• **TASK OBJECTIVE**
Every record below needs to be printed again exactly.

*** ENTRIES SUPPLIED Section Begins ***

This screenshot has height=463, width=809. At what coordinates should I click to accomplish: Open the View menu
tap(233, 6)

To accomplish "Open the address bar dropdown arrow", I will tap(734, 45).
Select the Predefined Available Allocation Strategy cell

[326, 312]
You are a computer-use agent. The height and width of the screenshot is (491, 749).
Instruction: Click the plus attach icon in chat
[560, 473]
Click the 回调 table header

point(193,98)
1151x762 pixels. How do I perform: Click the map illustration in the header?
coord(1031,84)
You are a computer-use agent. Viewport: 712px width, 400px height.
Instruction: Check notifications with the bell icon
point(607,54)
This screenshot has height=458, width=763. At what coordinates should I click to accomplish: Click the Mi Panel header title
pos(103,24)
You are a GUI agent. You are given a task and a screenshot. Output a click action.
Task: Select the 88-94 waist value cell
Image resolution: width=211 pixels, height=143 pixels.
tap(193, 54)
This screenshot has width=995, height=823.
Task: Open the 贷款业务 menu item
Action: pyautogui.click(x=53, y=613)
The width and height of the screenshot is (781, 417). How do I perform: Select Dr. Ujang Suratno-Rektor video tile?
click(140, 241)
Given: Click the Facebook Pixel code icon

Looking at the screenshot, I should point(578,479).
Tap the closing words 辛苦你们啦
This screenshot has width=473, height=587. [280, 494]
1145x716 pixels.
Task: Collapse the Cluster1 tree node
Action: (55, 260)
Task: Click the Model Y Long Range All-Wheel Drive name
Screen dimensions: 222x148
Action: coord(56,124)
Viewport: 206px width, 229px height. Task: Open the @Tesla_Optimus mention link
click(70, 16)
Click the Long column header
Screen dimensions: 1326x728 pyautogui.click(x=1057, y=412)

*** ENTRIES SUPPLIED Section Ends ***

• **WRITTEN RESPONSE**
This screenshot has height=463, width=809. At what coordinates should I click to accomplish: Open the View menu
tap(233, 6)

To accomplish "Open the address bar dropdown arrow", I will tap(734, 45).
Select the Predefined Available Allocation Strategy cell

[326, 312]
You are a computer-use agent. The height and width of the screenshot is (491, 749).
Instruction: Click the plus attach icon in chat
[560, 473]
Click the 回调 table header

point(193,98)
1151x762 pixels. How do I perform: Click the map illustration in the header?
coord(1031,84)
You are a computer-use agent. Viewport: 712px width, 400px height.
Instruction: Check notifications with the bell icon
point(607,54)
This screenshot has height=458, width=763. At what coordinates should I click to accomplish: Click the Mi Panel header title
pos(103,24)
You are a GUI agent. You are given a task and a screenshot. Output a click action.
Task: Select the 88-94 waist value cell
Image resolution: width=211 pixels, height=143 pixels.
tap(193, 54)
This screenshot has width=995, height=823.
Task: Open the 贷款业务 menu item
Action: pyautogui.click(x=53, y=613)
The width and height of the screenshot is (781, 417). How do I perform: Select Dr. Ujang Suratno-Rektor video tile?
click(140, 241)
Given: Click the Facebook Pixel code icon

Looking at the screenshot, I should point(578,479).
Tap the closing words 辛苦你们啦
This screenshot has width=473, height=587. [280, 494]
1145x716 pixels.
Task: Collapse the Cluster1 tree node
Action: (55, 260)
Task: Click the Model Y Long Range All-Wheel Drive name
Screen dimensions: 222x148
Action: coord(56,124)
Viewport: 206px width, 229px height. Task: Open the @Tesla_Optimus mention link
click(70, 16)
Click the Long column header
Screen dimensions: 1326x728 pyautogui.click(x=1057, y=412)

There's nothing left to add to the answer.